Signed-off-by: Kefeng Wang <wangkefeng.wang@huawei.com>
---
 Documentation/admin-guide/mm/transhuge.rst |  9 +++++++
 include/linux/gfp.h                        |  1 +
 include/linux/huge_mm.h                    |  1 +
 mm/huge_memory.c                           | 31 ++++++++++++++++++++++
 mm/page_alloc.c                            | 18 ++++++++++++-
 5 files changed, 59 insertions(+), 1 deletion(-)

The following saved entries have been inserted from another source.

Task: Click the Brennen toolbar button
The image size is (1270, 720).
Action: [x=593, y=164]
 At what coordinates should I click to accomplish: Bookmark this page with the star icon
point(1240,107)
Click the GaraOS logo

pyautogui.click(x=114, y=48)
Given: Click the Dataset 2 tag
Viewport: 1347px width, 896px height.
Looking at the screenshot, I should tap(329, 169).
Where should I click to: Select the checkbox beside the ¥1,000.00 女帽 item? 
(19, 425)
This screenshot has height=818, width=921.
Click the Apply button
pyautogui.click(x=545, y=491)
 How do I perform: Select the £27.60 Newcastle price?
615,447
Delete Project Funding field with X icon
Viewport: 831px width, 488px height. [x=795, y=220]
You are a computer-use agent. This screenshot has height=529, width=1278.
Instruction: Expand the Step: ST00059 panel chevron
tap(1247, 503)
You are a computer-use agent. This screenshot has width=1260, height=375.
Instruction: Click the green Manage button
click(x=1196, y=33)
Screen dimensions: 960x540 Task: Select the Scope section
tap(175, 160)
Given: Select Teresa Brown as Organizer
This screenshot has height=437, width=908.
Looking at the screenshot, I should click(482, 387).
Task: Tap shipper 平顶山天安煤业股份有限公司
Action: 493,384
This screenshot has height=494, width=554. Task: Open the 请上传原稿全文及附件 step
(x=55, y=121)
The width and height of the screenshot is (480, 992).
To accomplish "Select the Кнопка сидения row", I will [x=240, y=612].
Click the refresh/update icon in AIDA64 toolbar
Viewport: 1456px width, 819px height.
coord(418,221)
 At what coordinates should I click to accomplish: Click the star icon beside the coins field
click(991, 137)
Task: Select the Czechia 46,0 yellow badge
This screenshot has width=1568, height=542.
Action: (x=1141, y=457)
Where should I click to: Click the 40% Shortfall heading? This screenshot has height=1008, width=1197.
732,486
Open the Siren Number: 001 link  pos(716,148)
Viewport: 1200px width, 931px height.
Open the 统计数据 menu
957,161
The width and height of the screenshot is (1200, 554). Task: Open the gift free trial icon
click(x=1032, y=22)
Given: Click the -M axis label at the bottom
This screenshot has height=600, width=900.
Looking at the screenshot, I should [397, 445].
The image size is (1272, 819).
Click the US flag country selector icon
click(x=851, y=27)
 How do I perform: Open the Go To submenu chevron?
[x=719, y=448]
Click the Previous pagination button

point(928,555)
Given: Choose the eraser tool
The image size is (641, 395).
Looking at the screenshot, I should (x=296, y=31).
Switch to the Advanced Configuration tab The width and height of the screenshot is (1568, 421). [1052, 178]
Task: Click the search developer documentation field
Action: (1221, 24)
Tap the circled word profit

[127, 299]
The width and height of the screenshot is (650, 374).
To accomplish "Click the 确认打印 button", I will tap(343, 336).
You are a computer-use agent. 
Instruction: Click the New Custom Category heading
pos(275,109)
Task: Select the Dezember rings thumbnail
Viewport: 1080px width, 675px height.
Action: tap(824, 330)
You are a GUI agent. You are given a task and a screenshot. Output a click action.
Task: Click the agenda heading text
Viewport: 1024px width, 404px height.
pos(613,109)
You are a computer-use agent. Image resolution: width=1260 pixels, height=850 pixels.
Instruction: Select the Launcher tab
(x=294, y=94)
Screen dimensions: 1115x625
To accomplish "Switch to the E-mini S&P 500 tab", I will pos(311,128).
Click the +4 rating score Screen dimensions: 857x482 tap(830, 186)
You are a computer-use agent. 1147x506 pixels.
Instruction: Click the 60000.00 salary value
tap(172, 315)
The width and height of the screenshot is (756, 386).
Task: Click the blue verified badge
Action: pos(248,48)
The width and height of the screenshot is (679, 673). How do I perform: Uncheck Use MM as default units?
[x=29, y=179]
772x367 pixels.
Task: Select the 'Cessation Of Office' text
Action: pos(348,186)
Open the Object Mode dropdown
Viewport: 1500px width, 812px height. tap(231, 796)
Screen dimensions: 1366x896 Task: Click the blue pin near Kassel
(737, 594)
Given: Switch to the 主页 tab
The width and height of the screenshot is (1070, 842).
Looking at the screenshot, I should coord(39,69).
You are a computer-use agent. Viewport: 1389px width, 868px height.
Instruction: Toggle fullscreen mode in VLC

diff --git a/Documentation/admin-guide/mm/transhuge.rst b/Documentation/admin-guide/mm/transhuge.rst
index e52cd57bb512..0dc0b4dab621 100644
--- a/Documentation/admin-guide/mm/transhuge.rst
+++ b/Documentation/admin-guide/mm/transhuge.rst
@@ -220,6 +220,15 @@ writing the corresponding bit to 1::
 	echo 0x2 >/sys/kernel/mm/transparent_hugepage/thp_mapping_align
 	echo 0x3 >/sys/kernel/mm/transparent_hugepage/thp_mapping_align
 
+The kernel could enable high-orders(greated than PAGE_ALLOC_COSTLY_ORDER, only
+support order 4 for now) be stored on PCP lists(except PMD order), which could
+reduce the zone lock contention when allocate hige-order pages frequently. It
+is possible to enable order 4 pages stored on PCP lists by writing 4 or disable
+it back by writing 0::
+
+        echo 0 >/sys/kernel/mm/transparent_hugepage/pcp_allow_high_order
+        echo 4 >/sys/kernel/mm/transparent_hugepage/pcp_allow_high_order
+
 khugepaged will be automatically started when one or more hugepage
 sizes are enabled (either by directly setting "always" or "madvise",
 or by setting "inherit" while the top-level enabled is set to "always"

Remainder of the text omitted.